Underneath the official communiques and statements however a premonitory rumble of discontent can be heard against bureaucratic and militaristic inefficiency. The Japanese are shocked by the destruction of the imperial palace and they are more inclined to blame its official custodians than the Americans. They claim that no bombs hit the palace directly; it caught fire from adjoining structures and, due entirely to the panic of the officials of the imperial household, the fire was allowed to spread unchecked.
Our students had a personal experience of their own. When the fire spread to the vicinity of their dormitory the police shouted instructions to run away. The neighborhood association officials, for their part, stubbornly adhered to instructions and ordered all windows opened although originally these structures had been planned against the blast of explosive bombs. Open windows only let in the sparks in case of an incendiary raid. If the dormitory was saved at all, the only structure in the neighborhood that did so, it was entirely due to the efforts of the students themselves.

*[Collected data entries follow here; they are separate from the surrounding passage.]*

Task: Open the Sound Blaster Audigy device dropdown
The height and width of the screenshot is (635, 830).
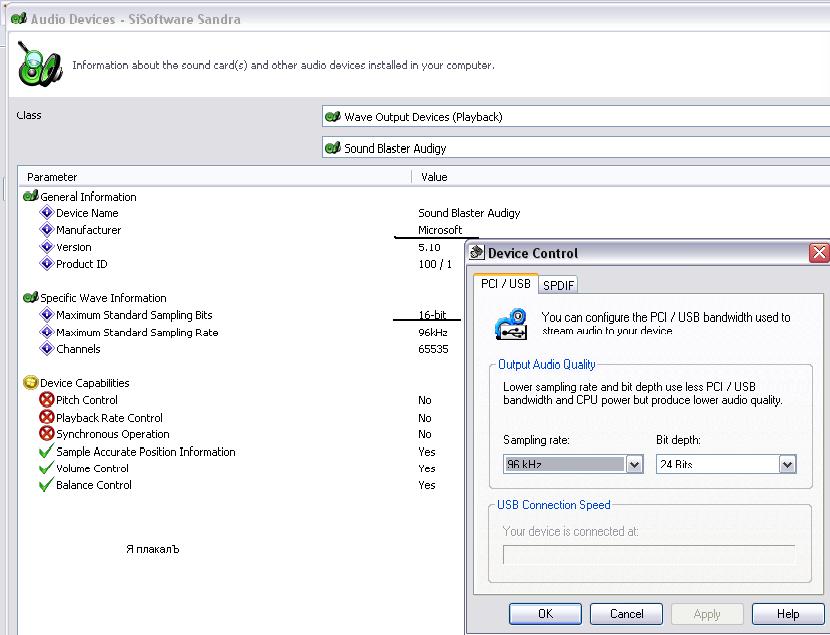Action: (x=576, y=148)
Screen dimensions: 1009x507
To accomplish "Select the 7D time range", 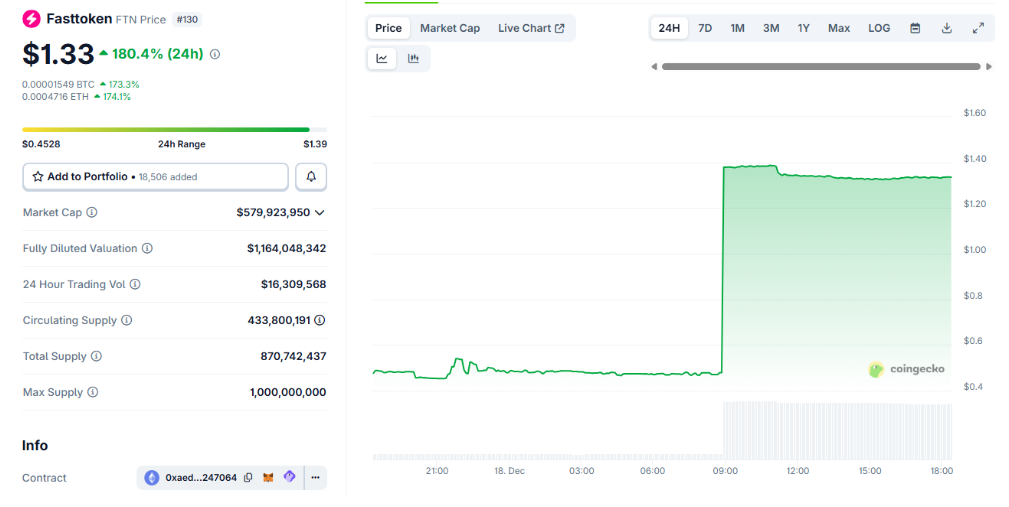I will coord(705,28).
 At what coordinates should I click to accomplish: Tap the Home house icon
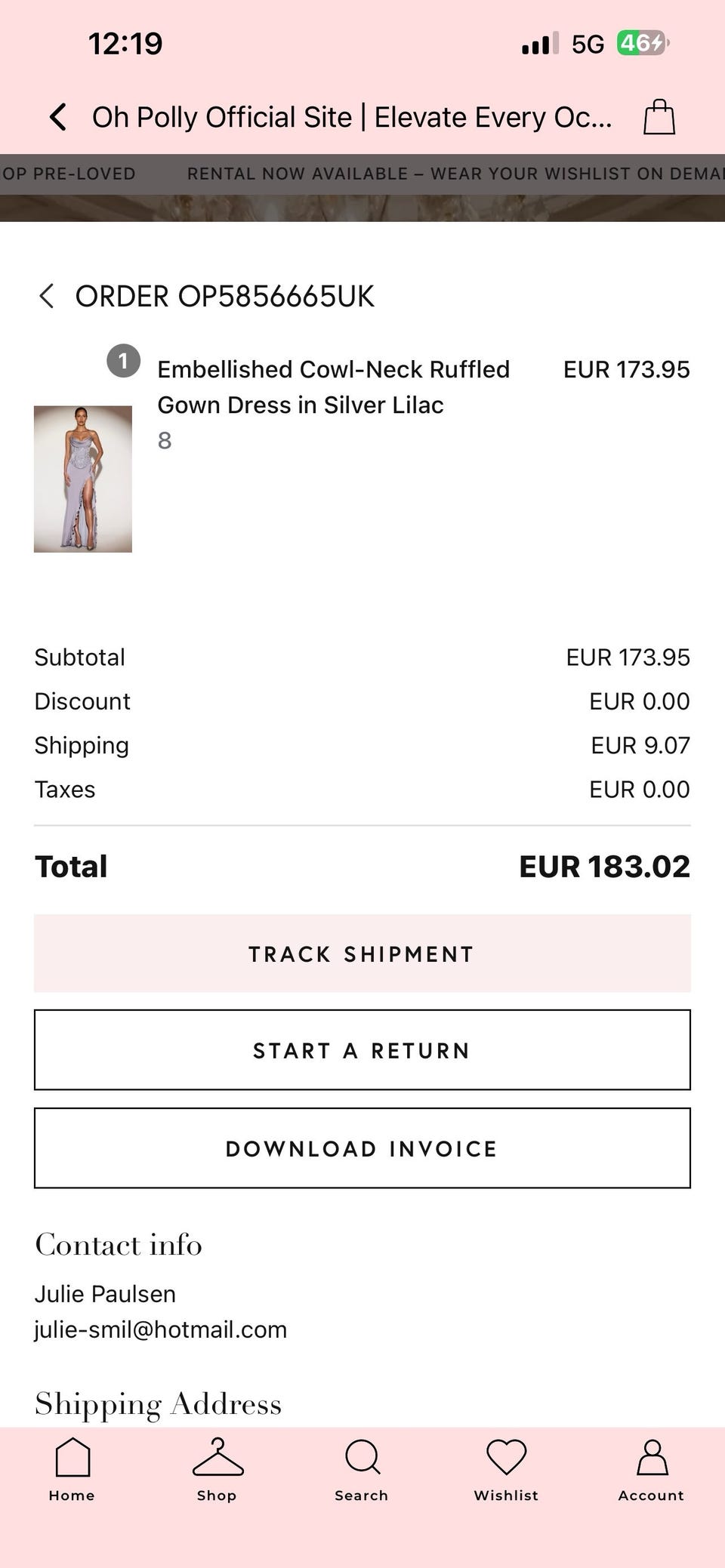pyautogui.click(x=72, y=1458)

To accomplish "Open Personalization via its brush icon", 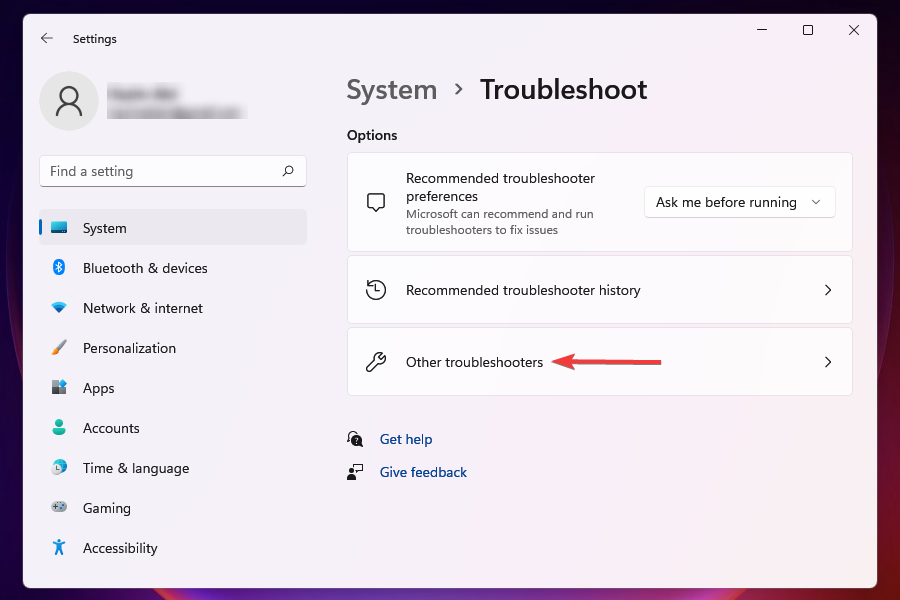I will (59, 348).
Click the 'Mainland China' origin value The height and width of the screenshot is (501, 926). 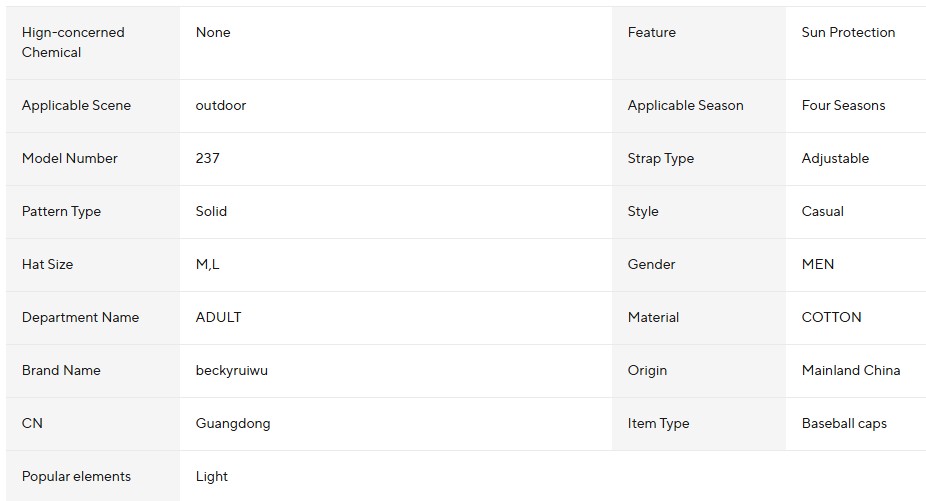(x=850, y=370)
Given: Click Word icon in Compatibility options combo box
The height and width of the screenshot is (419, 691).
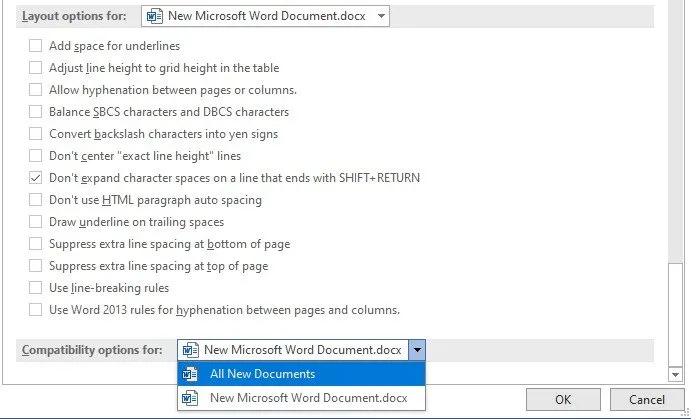Looking at the screenshot, I should click(190, 350).
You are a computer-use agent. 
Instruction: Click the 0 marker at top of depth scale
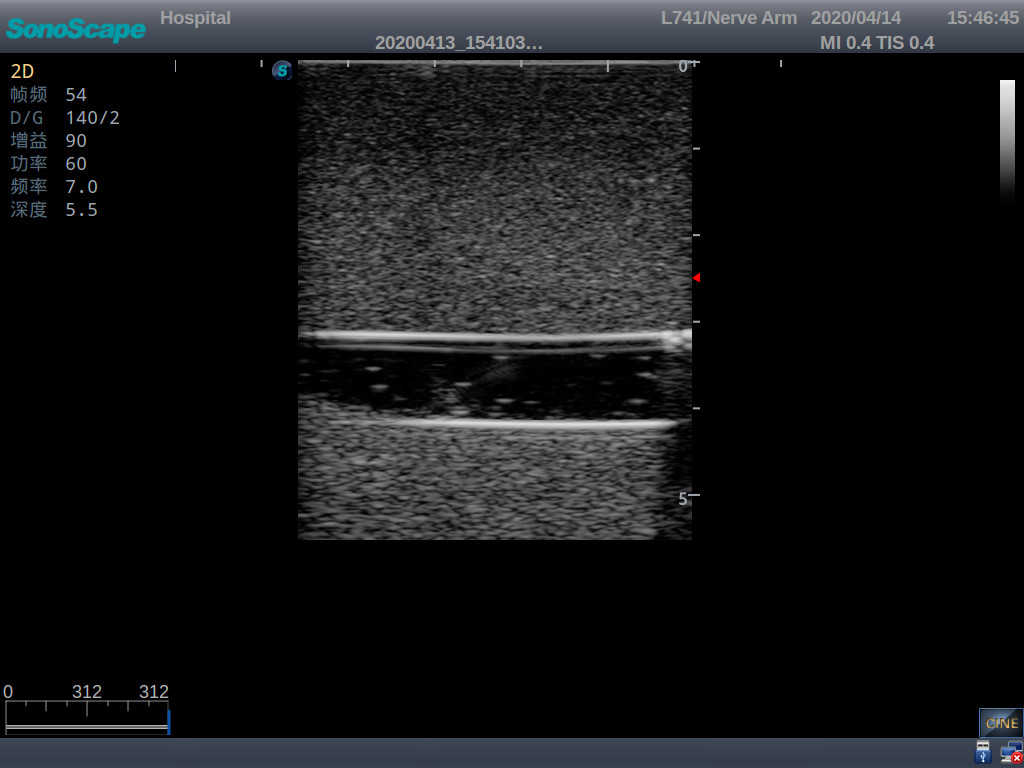684,65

After the fire both official muddle-headedness and general demoralization combined to sharpen popular sufferinf. In one neighborhood the people lined up for an unexpected distribution of tinned fish, salvaged from the wreck of a warehouse. Everything went well until a group of army officers drove up in a truck and appropriated the food.
In another neighborhood the people were not so disciplined. When the emergency rice-ball rations were distributed they refused to line up and fought for the food. Most of it was spilled on the ground. Yet, though many were hungry, none would sacrifice pride so much as to pick up the balls and or two even kicked them away.
But there have been no serious riots so far. A Japanese explains it this way: “How can the people rise against the government? The government is their last hope for food.”
The trains were running out of Toyko only from Shinagawa station and when I boarded mine, I scarcely found room to wedge myself into a platform. By some coincidence I was next to a second-class coach; the press in third class was so great that presently grumbling and shouting broke out. Dishevelled men and women, reeking of sweat and smoke, and staggering under huge bundles, finally burst into the more expensive compartments. Some voices of protest were raised. But they were quickly silenced when a burly worker, his eyes flashing, shouted: “This is no time for distinctions! This is no time for second-class and third-class cars! We are all the same, all Japanese!”